Ageing Asian cities shows what capitalism is

I'm back after nearly a week-long vacation. Well, actually it was more of contemplation, self-analysis and of course, looking for things on sale. In Hongkong and Macau, in this time of the year, very hard to stumble upon something "discounted" or "on sale." Well, you know me, I'm a tiredless big bargain sale addict. If I have the money, I'll buy those things basta it is not above 1,000 pesos. Cheapskate, eh?

Anyway, now I fully understand why our country is really going to be one of the region's most exciting places to be. Hongkong, Singapore, Bangkok, even Japan are ageing real fast. Macau, for one, is not as splendid as it once was, and obviously, people especially those living in those places, are getting real and damned tired of their own countries. I mean, look at all those old casino buildings in Macau and you already sense that capitalists are desperately looking for other places to invest                                                                     their monies into.

While walking along Nathan road in Hongkong, I noticed that old buildings were refurnished and given a new fresh look and fresh paint to give an illusion of "newness". However, whatever amount of fresh gloss can ever hide the patina of these buildings.

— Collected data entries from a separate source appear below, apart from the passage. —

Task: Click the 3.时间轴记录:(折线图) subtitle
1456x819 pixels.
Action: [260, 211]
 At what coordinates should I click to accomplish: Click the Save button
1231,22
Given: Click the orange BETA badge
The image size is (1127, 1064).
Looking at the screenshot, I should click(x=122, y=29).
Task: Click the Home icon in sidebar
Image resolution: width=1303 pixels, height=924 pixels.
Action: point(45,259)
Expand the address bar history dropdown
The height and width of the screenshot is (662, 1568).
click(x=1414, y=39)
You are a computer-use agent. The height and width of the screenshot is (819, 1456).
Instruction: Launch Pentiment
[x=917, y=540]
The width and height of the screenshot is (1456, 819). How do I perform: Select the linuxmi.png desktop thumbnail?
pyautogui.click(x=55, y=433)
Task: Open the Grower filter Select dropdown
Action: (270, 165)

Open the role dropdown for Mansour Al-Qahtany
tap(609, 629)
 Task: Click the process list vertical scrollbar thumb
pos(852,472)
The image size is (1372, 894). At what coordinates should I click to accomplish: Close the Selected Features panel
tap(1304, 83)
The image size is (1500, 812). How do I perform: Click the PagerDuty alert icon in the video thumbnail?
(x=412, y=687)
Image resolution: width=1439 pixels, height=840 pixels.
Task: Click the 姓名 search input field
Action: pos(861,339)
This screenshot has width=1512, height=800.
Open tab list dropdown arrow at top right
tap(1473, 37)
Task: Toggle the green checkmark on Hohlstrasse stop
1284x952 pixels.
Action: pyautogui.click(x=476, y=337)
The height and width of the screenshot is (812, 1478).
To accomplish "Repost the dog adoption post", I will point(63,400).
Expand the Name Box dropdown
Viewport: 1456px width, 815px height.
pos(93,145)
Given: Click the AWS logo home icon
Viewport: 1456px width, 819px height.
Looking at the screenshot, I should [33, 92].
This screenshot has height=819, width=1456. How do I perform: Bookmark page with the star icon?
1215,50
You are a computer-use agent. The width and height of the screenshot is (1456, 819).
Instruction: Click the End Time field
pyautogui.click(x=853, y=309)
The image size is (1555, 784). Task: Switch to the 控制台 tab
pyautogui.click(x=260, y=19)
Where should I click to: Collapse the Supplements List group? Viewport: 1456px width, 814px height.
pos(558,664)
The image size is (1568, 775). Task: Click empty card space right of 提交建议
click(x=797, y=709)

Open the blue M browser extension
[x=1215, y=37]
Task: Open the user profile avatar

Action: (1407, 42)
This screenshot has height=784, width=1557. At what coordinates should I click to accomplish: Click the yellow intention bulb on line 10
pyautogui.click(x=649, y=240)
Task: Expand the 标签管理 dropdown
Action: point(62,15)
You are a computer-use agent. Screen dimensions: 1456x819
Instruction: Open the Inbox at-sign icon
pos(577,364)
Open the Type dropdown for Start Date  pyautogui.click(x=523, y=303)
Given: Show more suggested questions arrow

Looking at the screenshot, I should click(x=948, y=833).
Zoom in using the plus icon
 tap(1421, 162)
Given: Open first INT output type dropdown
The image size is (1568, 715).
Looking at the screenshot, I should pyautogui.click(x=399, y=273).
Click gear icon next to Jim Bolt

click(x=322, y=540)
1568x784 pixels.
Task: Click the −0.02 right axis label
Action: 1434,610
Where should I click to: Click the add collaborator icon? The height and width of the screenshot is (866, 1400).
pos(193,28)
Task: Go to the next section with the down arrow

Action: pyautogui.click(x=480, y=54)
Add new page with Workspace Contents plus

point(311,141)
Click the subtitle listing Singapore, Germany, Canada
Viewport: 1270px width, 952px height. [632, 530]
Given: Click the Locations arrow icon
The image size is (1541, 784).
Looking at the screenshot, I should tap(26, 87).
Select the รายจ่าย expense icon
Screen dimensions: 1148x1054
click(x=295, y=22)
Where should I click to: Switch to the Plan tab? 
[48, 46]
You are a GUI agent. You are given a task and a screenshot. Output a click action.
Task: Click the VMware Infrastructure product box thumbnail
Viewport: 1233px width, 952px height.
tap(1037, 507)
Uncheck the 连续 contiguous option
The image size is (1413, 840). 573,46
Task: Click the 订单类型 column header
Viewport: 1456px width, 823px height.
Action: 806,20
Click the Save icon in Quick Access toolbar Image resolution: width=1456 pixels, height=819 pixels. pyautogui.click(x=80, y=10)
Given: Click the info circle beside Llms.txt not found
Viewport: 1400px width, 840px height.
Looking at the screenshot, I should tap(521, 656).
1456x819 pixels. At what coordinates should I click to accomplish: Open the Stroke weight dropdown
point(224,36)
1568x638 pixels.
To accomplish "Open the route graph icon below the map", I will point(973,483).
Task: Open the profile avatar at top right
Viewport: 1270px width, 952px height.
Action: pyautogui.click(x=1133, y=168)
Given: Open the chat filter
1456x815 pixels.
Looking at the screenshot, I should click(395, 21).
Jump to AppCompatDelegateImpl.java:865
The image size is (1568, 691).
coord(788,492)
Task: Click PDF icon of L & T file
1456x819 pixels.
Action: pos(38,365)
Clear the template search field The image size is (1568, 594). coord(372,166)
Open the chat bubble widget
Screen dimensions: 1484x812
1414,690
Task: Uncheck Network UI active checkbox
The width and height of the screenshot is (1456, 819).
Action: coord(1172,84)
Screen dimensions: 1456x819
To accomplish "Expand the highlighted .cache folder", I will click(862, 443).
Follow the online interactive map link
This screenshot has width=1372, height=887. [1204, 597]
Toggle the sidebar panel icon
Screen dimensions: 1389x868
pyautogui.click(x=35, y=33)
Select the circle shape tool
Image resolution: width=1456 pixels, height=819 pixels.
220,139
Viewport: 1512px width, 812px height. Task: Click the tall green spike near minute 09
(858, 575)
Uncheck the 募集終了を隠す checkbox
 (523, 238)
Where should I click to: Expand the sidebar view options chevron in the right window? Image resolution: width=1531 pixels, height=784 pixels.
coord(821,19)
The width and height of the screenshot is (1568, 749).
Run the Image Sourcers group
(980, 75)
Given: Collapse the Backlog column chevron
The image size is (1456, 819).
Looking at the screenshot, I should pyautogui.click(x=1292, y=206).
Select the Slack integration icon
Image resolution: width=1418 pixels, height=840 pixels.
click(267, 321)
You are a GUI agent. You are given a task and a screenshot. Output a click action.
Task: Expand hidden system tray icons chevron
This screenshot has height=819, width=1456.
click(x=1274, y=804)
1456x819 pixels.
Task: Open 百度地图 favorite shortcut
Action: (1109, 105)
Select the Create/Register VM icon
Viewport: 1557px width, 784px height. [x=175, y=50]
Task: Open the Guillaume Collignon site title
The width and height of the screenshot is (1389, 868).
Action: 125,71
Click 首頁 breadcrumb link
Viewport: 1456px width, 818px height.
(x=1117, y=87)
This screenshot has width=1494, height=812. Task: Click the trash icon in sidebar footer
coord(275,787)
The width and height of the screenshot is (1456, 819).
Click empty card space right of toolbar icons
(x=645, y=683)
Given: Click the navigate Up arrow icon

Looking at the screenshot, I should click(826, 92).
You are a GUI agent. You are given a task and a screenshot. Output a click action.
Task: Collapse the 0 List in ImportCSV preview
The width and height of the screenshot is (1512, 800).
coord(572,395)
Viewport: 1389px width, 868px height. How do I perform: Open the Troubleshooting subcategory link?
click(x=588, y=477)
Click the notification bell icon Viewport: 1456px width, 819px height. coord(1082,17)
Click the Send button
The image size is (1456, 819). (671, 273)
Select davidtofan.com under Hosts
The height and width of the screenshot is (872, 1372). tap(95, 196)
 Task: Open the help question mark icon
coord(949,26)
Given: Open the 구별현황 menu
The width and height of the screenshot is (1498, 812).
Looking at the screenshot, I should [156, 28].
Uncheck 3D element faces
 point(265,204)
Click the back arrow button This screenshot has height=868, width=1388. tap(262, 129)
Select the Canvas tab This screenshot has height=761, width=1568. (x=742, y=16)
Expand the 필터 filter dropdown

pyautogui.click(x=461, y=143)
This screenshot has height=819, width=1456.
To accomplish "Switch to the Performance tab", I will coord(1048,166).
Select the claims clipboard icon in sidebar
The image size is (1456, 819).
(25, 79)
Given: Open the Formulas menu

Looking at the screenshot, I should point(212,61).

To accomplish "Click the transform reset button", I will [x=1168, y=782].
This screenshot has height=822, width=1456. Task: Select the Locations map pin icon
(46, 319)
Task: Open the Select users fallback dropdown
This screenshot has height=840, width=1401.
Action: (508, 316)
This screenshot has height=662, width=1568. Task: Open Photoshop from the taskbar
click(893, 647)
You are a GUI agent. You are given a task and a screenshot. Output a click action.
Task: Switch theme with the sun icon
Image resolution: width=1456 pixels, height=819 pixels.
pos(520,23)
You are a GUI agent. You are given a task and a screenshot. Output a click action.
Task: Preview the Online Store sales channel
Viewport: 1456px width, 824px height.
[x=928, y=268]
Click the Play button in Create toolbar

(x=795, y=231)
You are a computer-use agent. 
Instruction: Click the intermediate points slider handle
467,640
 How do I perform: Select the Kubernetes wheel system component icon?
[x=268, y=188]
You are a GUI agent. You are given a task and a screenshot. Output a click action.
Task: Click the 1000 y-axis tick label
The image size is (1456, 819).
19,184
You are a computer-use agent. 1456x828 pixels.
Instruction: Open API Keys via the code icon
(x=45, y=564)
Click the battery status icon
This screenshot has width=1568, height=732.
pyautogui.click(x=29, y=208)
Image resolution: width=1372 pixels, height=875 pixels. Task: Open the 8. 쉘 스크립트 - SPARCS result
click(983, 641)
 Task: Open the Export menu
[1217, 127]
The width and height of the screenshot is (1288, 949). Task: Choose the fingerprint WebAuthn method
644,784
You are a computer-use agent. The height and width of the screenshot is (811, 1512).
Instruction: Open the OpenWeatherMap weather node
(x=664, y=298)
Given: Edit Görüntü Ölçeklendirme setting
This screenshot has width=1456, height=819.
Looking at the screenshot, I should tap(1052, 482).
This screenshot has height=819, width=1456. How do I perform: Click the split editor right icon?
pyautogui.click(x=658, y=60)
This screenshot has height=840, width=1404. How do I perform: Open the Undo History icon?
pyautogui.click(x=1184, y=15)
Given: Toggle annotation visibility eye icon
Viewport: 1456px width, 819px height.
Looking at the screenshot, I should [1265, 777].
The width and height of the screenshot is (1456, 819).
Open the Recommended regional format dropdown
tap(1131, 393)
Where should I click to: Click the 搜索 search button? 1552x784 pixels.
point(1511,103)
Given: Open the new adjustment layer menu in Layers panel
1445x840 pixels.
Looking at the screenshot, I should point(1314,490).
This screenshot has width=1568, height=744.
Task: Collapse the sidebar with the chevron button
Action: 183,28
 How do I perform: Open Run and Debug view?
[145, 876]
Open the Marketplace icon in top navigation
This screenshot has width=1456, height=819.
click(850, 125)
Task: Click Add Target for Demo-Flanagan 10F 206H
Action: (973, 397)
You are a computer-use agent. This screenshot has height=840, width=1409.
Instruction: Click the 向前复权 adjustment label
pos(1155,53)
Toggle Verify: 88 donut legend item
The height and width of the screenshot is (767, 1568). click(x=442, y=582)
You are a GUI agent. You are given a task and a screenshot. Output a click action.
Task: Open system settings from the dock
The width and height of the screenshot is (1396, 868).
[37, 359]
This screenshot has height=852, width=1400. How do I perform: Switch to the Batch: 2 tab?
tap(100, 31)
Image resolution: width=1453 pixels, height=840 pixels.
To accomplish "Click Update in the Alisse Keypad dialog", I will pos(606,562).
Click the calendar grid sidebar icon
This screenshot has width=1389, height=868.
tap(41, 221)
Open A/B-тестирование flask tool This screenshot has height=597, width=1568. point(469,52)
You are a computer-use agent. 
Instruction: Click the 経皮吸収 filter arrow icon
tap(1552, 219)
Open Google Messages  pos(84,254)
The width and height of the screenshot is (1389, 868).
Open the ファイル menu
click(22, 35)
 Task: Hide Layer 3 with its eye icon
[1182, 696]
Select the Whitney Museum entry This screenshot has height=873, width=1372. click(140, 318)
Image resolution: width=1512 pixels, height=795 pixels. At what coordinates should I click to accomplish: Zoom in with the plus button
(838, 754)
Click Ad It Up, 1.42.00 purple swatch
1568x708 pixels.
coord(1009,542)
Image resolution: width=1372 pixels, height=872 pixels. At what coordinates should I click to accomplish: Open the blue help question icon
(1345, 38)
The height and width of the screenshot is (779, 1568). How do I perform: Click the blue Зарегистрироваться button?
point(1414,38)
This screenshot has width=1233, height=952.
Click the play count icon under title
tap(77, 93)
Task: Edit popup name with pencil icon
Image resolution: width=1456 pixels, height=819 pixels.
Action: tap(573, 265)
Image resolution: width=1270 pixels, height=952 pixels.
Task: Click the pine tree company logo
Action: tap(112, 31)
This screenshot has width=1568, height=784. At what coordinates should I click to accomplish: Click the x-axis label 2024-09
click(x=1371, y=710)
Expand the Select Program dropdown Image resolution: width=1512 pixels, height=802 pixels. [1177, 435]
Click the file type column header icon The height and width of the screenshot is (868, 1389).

Hongkong buildings, even those of other cities such as Singapore, Japan and Seoul, actually show what capitalism truly is--it builds from past capital. Or to be precise, it develops an old structure and make it appear new.

Capital, however, is influenced by time and space. For it to develop, capital has to expand and reach the farthest corners of the world. It is dynamic because it forces people to be creative. Without creativity, capital would not expand.

Capital has to occupy space in a period of time. If capital loses space, yet there is ample time for it to grow, it will. It, however, loses value if it has lots of space to move but little time, because the organism will find it difficult to replicate itself. Capitalism depends on multiplicity--the more it duplicates or multiplies the better or the more it grows. The minute capital fails to multiply itself, it loses its value.

Anyway, that explains why certain countries lag and other countries modernise very quickly because in those countries where people have a deeper understanding of how capitalism works, then tend to benefit easily and quickly.

This explains why our country right now is being preferred by investors because of our backwardness. In capitalism, being backward means money. Capital grows in underdevelopment. It multiplies whenever there is underdevelopment.

When development occurs, capital then shifts to other areas of the world where there is underdevelopment. And so on, and so forth that it assumes new forms but with the same nature.

That explains why capitalism will remain forever fixed in our societies because unlike socialism, the very nature of it being "unplanned" contributes to its continued existence. Capital is like shrub that grows even in tight corners and small spaces.

Unlike in a planned economic system (such as socialism), capitalism can penetrate everywhere under a liberalised environment. That explains why capitalism thrives more in a democratic society than in a managed state.